Kur'an-ı Kerim Meali
Elini bağlayıp boynuna asma. Ama onu büsbütün de salıverme. Sonra kınanır, hasret içinde bir köşede büzülür kalırsın.
Hayat Kitabı Kur’an
Yine sen (ey insan), ne ellerini boynuna bağlayıp (cimrilik yap), ne de onları büsbütün açarak (saçıp savur); eğer böyle yaparsan, kınanmış olarak bir köşeye atılıp pişmanlık içinde kıvranırsın.
Kerim Kur'an
Elini bağlayıp boynuna asma. Onu büsbütün de açma.[1] Aksi halde kınanırsın ve yaptığına pişman olur kalırsın.[2]
Kerim Kur'an
Elini bağlayıp boynuna asma. Onu büsbütün de açma.[1] Aksi halde kınanırsın ve yaptığına pişman olur kalırsın.[2]
Kur'an-ı Kerim Gerçek
Elini boynuna bağlama; tümüyle de açma. Sonra kınanır; pişmanlık içinde kalırsın.[214]
Süleymaniye Vakfı Meali
Ne eli sıkı ol ne de onu büsbütün aç. Yoksa hem dile düşmüş hem de açıkta bırakılmış olarak oturur kalırsın.
Kur’an Meal-Tefsir
Elini boynuna kilitleme; onu büsbütün de açma![1] Sonra kınanmış, (kaybettiklerinin) hasret(ini) çekmiş olarak oturur kalırsın.
The Final Testament
You shall not keep your hand stingily tied to your neck, nor shall you foolishly open it up, lest you end up blamed and sorry.

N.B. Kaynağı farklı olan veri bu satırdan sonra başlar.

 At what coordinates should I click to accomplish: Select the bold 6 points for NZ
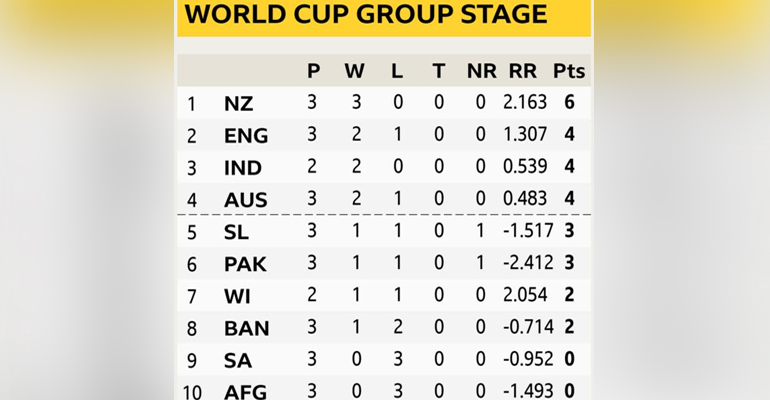click(569, 103)
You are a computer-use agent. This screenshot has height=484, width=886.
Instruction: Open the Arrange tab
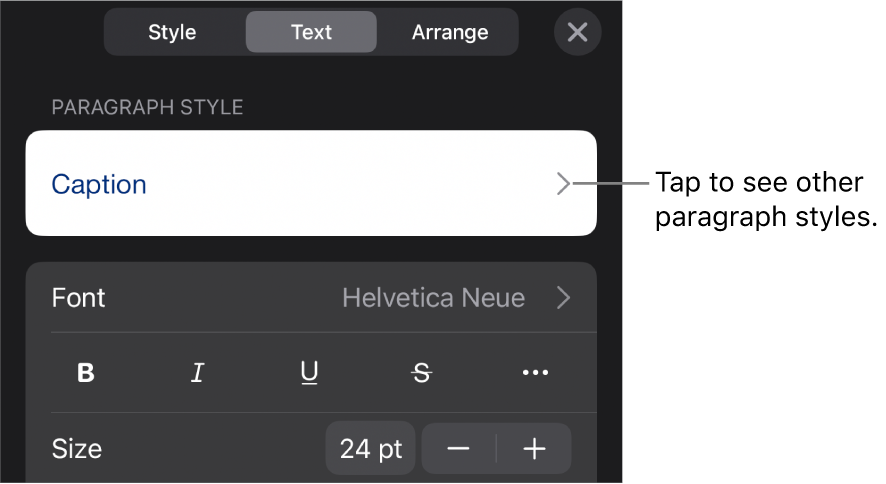point(449,32)
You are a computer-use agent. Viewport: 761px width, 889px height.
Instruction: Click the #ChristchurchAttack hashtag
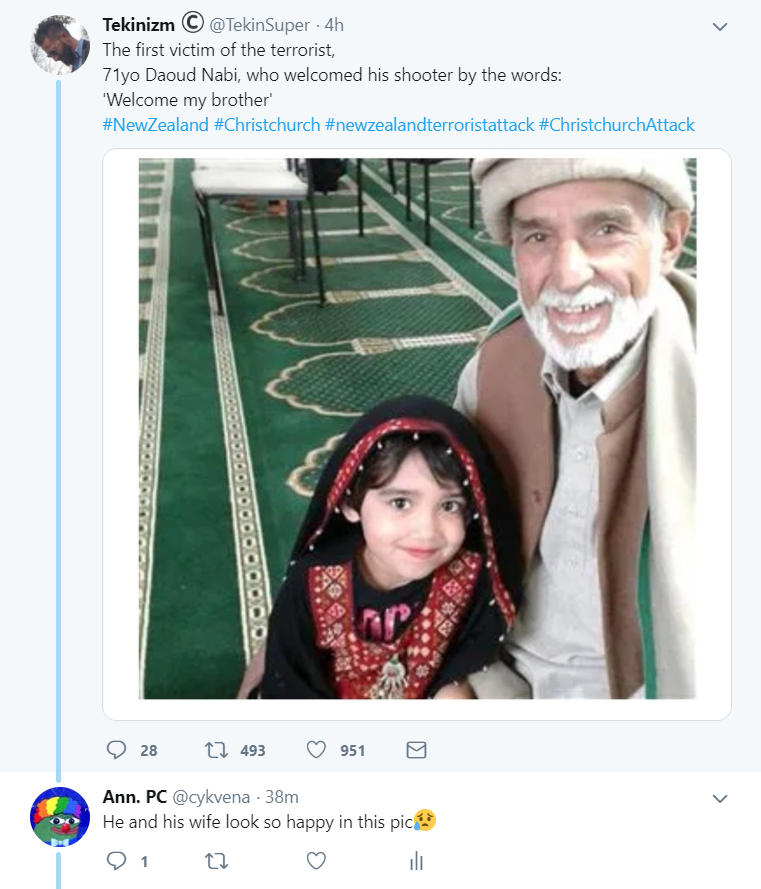tap(617, 125)
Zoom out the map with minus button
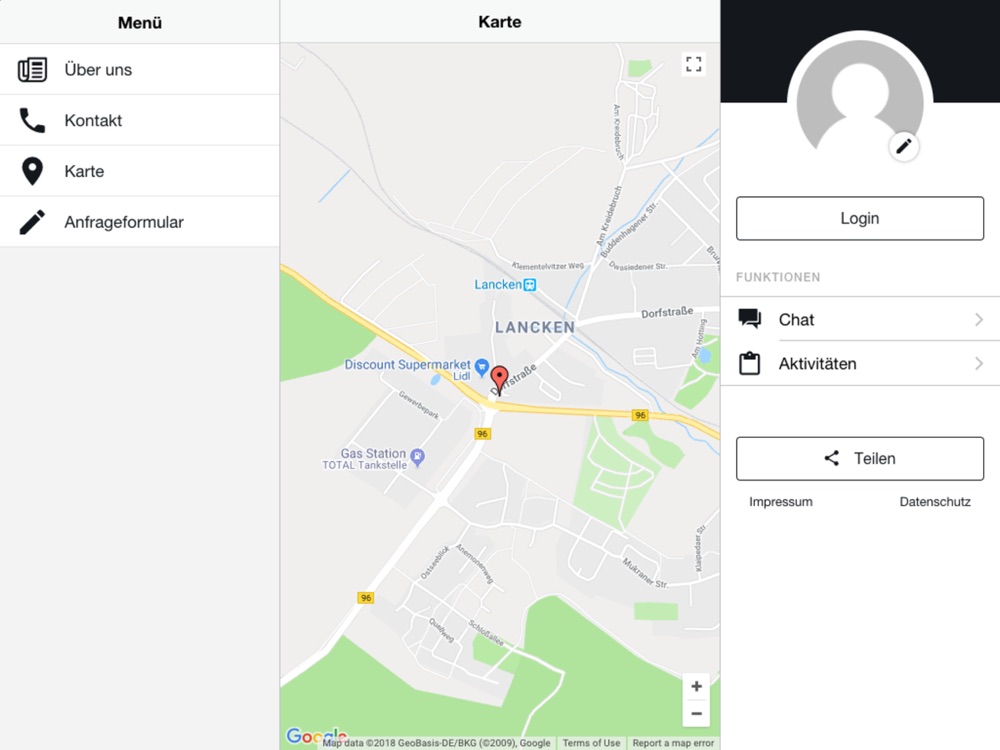 [696, 713]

The Quran: A Monotheist Translation
And do not make your hand stingy by holding it to your neck, nor shall you lay it fully open so you become in despair and regret.
Quran: A Reformist Translation
Do not make your hand stingy by holding it to your neck, nor shall you make it fully open so you become in despair and regret.
The Clear Quran
Do not be so tight-fisted, for you will be blameworthy; nor so open-handed, for you will end up in poverty.
Tafhim commentary
(vi) Do not keep your hand fastened to your neck nor outspread it, altogether outspread, for you will be left sitting rebuked, destitute.[1]
Al- Muntakhab
And do not bind your hand to your neck, as it were, unwilling to give or spend anything, nor should you spread it in the "spread-eagle style", lest you sit brooding on the vast abyss of reprimand and woeful want.
(Umm Muhammad, Mary Kennedy, Amatullah Bantley)
And do not make your hand [as] chained to your neck or extend it completely and [thereby] become blamed and insolvent.